— START OF Passage shown —

Large Scale Central

Weathering passenger cars.

How would I go about weathering a passenger car? There is all sorts of info available on weathering locos, and freight cars, but not much on weathering passenger cars. Granted most railroads probably took better care of cleaning passenger cars, but still, they had to get dirty sometime.

I would think they would weather like a freight car, only less so. Road grime on the trucks and lower edges, soot and dust on the roof. Many were stainless, so those wouldn’t rust, but may show some dark streaks. The others would rust in places, or if its a wood car, the paint would fade or chip. Try googling and see if you can come up with a real world example of what you are looking for.

Wash them with dirty water!

My technique is to use black flat acrylic paint much diluted (50% or worse) and wash it over the coach. It takes off the shine and looks just like dirty rainwater!

That is a fine looking coach Pete. is it custom?

I’d say less is more Daniel when it comes to weathering a passenger car because they were kept up better than freight cars.

I’d remove the trucks and wheels and give them a dusting of rust using primer and add a bit of flat grey and black to it. The car bodies can have a bit of rust added to them say at the end beams and stove pipe. Using a dry brush where you dip the brush into paint and then wipe it on a paper towel and then lightly apply what is left to the car.

You could also dust the car body around the truck area with a fine spray of grey. Practice this technique on a piece of cardboard first.

Taking the shine off the cars is an excellent suggestion. You could spray the car with a clear coat of matte, satin or flat but you would need to either cover or remove the windows. Any custom painting I do gets a coating of clear to help protect it.

Daniel

I agree with your comment on the passenger cars getting better care than other rolling stock. They also used better quality paints with smoother finishes that helped shed the filth.

— END OF Passage shown —
— START OF Data lines —

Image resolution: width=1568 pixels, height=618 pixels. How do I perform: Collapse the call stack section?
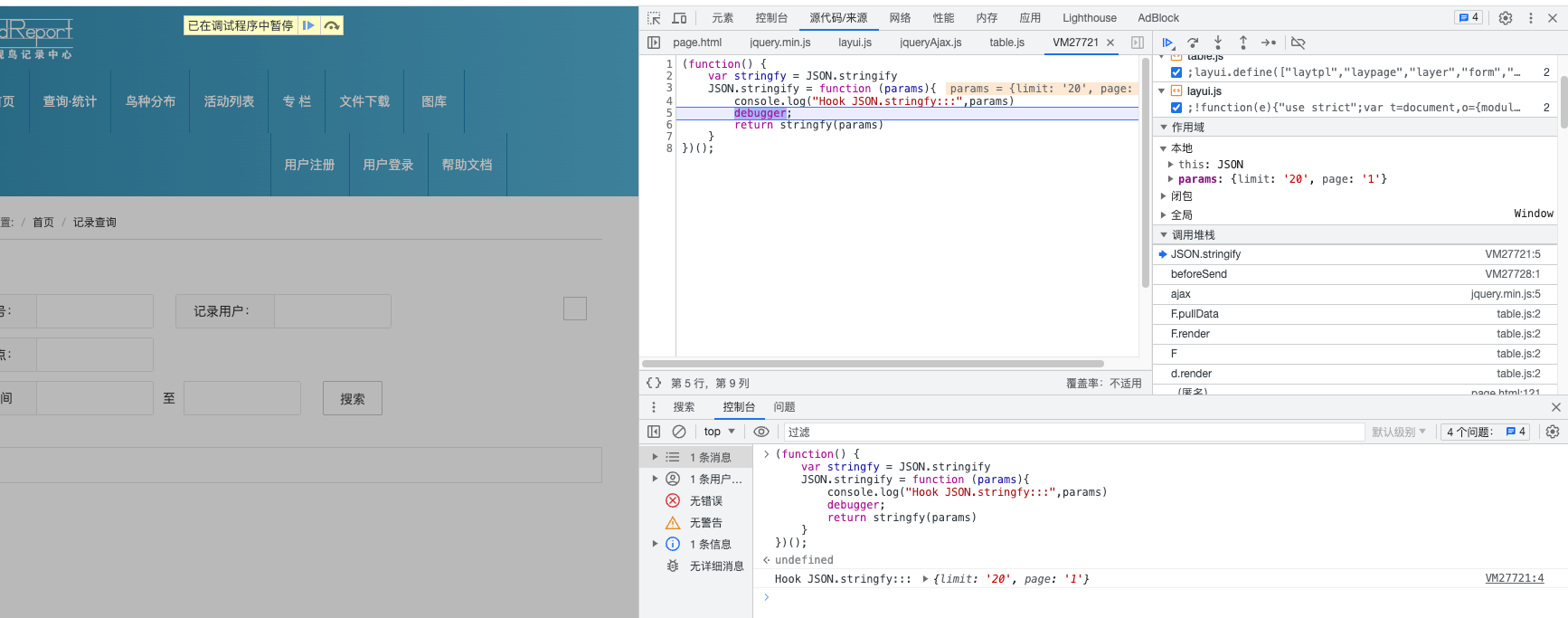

— END OF Data lines —

> **Tasks to carry out**
1 > In the thread on weathering passenger cars, reproduce the part starting with "Large Scale Central" and going on through "are looking for.", substituting "cinders" for "soot".
2 > Answer these from the weathering thread:
(a) What kind of paint is diluted and washed over the coach?
(b) Where on the car bodies is adding a bit of rust suggested?
(c) What should the fine grey spray be practiced on first?
3 > Continue the forum thread on weathering passenger cars from its final post.

> **Expected outputs**
1 >
Large Scale Central

Weathering passenger cars.

How would I go about weathering a passenger car? There is all sorts of info available on weathering locos, and freight cars, but not much on weathering passenger cars. Granted most railroads probably took better care of cleaning passenger cars, but still, they had to get dirty sometime.

I would think they would weather like a freight car, only less so. Road grime on the trucks and lower edges, cinders and dust on the roof. Many were stainless, so those wouldn’t rust, but may show some dark streaks. The others would rust in places, or if its a wood car, the paint would fade or chip. Try googling and see if you can come up with a real world example of what you are looking for.

2 >
(a) Black flat acrylic paint.
(b) At the end beams and stove pipe.
(c) A piece of cardboard.

3 >
I have seen the comment “less is more” repeated many times in the small scale magazines regarding weathering passenger trains and have taken that to heart. I let the freight cars take the abuse and model my coaches as the pride of the fleet.

Caution on the following: Let each coat dry or they melt into each other and you get shine instead of dull. Warm day or what should be a clear coat will glop up and look like heavy frost or snow.

To get the kind of light weathering I want I start with several coats of DullCote (actually a less expensive equivalent called Treehouse Matte which you can get at Hobby Lobby) sprayed on a warm still day. Let each coat dry for at least thirty minutes. Make sure you remove or tape over windows. Normally we stop after one or two coats of this stuff but you will need to do 5 or more as this will knock down the shine and create a sun bleached fading /silvering look. Example: you live in the Southwest like me so basically every car over ten years old that is never in a garage.

At some point you have to put color on. An airbrush is best and that is what I recommend but in large scale you can getaway with plain old spray paint.

I cannot over emphasize this enough. > Do the following on a warm still day (I like 80+). I change cans after two cars, use the rest on regular painting projects. Do not for any reason try to use regular gray primer. It is way to thick for this process.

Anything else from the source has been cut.